In the late ’60s and early ’70s junior high school hallways across the country buzzed with rumors of rock star death: Donny Osmond decapitated by a guitar string; Elton John pulling a Sylvia Plath down on his knees with his head in the oven. Most of the time the rumors were as false as they were wild, but after Janis, Jim and Jimi, after Duane Allman’s motorcycle crash (and a year later, Berry Oakley, at almost exactly the same spot), we came to expect our rock stars to check out early. We aren’t surprised when River Phoenix twitched to death on the sidewalk in front of a nightclub, his body marinated in chemicals. Heath Ledger’s death was accidental, but in retrospect, hardly surprising. Ditto Amy Winehouse. Ditto Philip Seymour Hoffman.

It’s been 20 years since Cobain, the troubled millionaire, blew out his own lights with a shotgun. And I still think about that sometimes, about how sad and worthless the death was, and wonder about what might have happened. It’s a shame he didn’t have the chance to grow into a fat mediocrity, a figure of fun.

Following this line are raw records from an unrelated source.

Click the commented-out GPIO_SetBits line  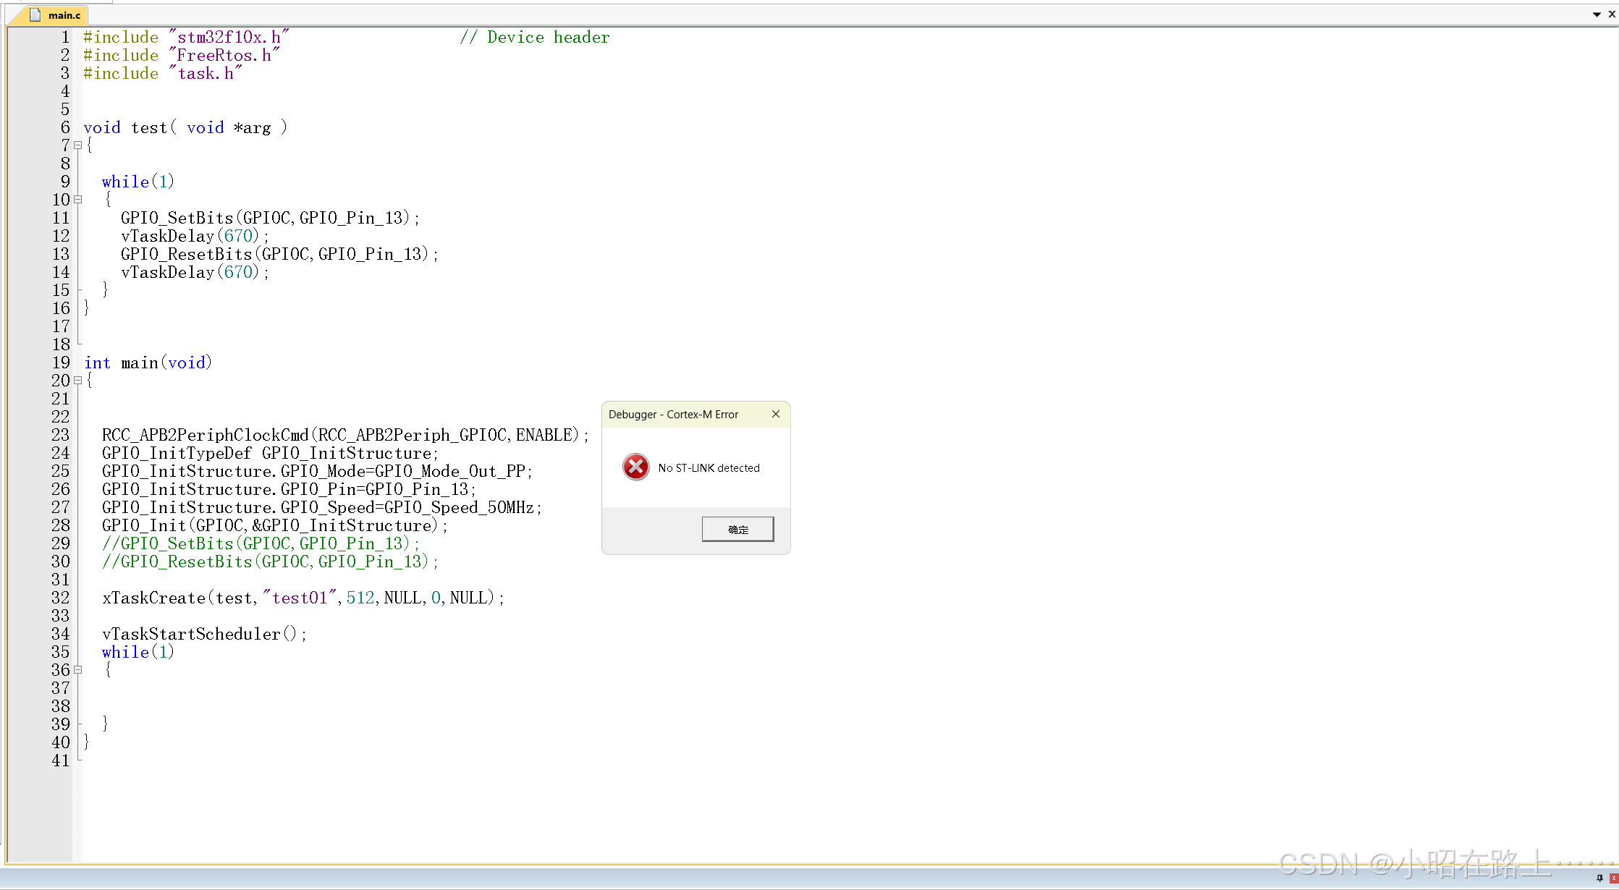click(x=261, y=543)
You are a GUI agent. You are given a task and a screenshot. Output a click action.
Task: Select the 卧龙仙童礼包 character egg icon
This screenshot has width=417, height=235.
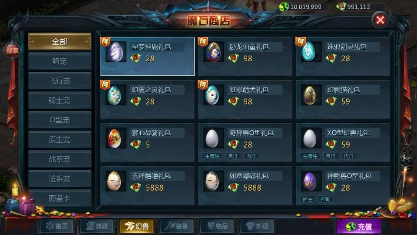(214, 52)
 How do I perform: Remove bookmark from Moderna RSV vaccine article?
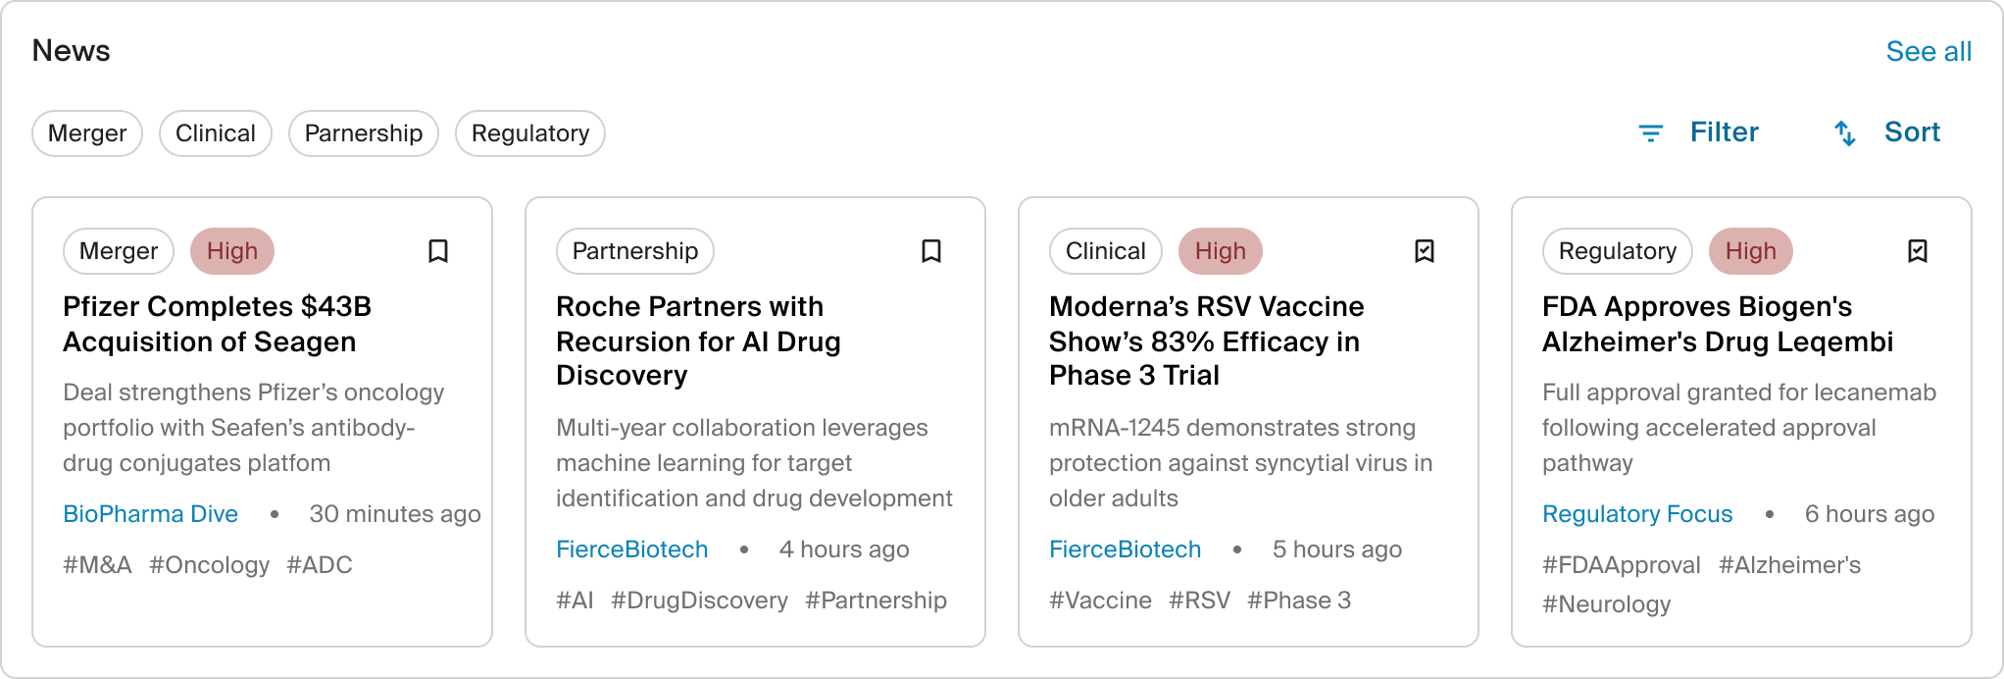point(1425,251)
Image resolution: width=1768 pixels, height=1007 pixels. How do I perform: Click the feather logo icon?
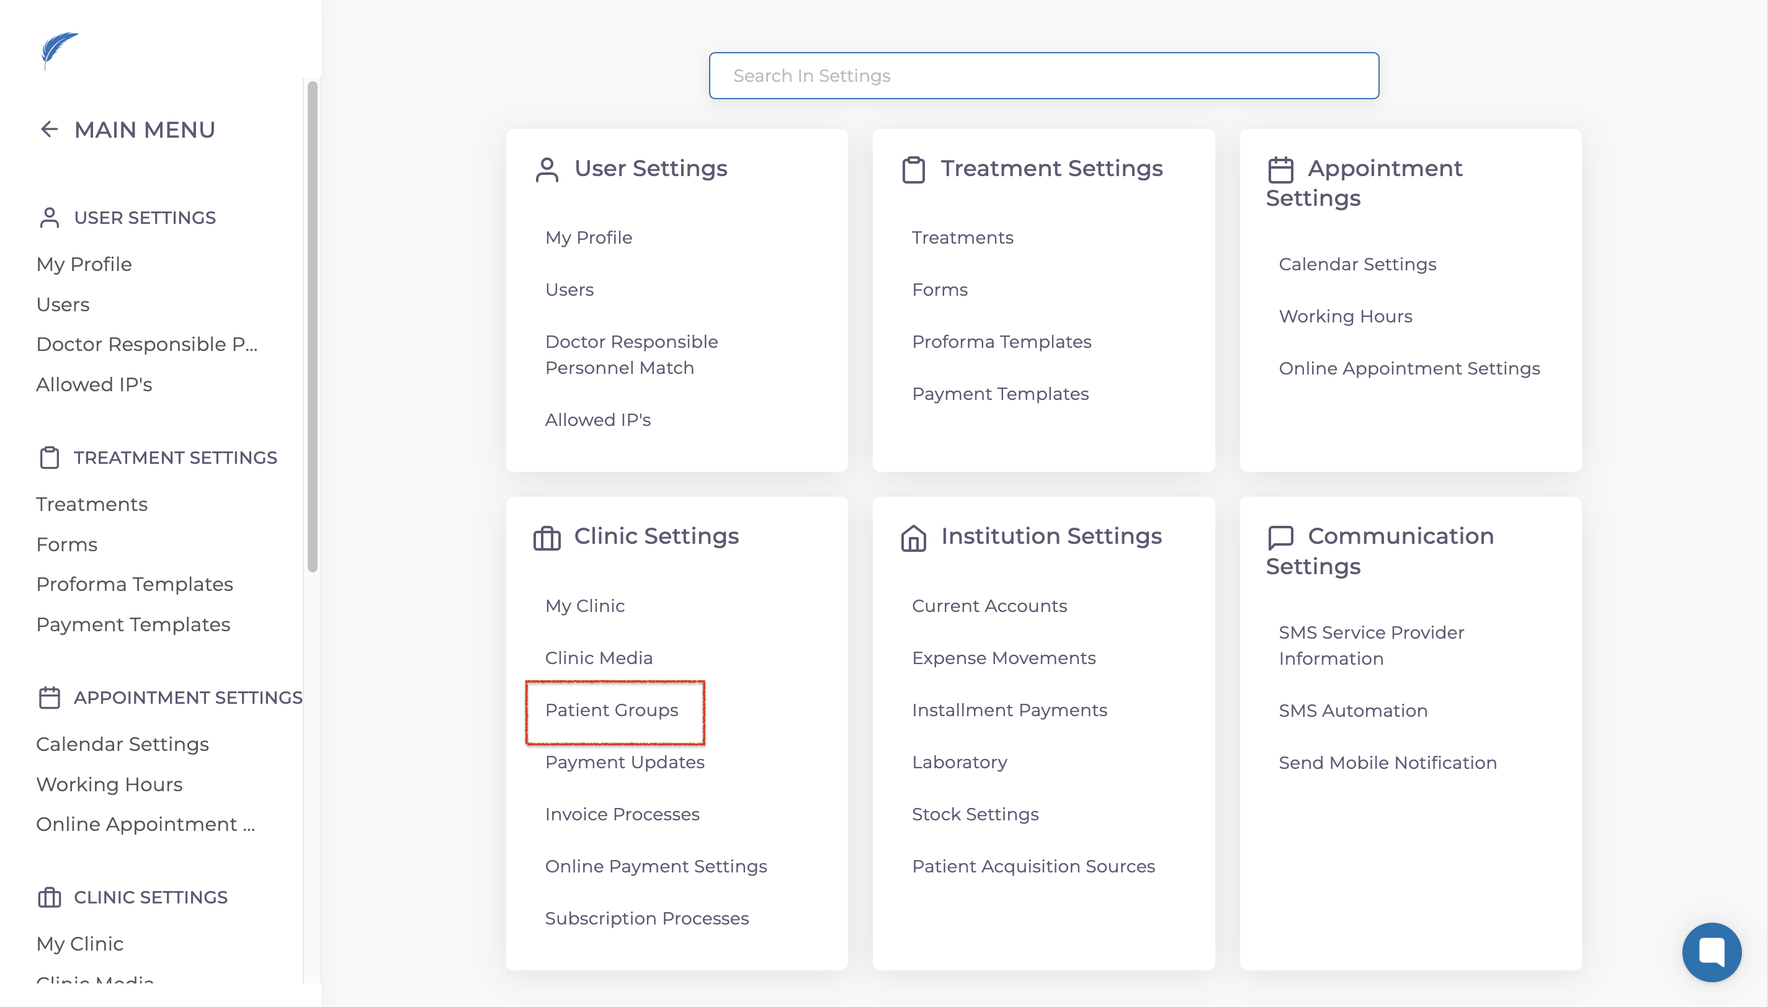pos(59,49)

If you fool around with social media, you might be aware of the Dutch beer commercial that tastelessly posits a desert island where all the murdered and self-slaughtered culture heroes escaped to. There Kurt and Elvis and Marilyn Monroe and Jimi loll on the beach, getting old and cheery with good beer and anonymity. It’s probably not too soon to convert these tragedies to comic purposes, but it still hit me in the gut when I saw it.

Cobain was maybe not a great talent; Nirvana was about over when he checked out. But I don’t know. One of the silliest things Scott Fitzgerald ever wrote was that line about there being no second acts in American lives.

It gets better, kids. It almost always gets better.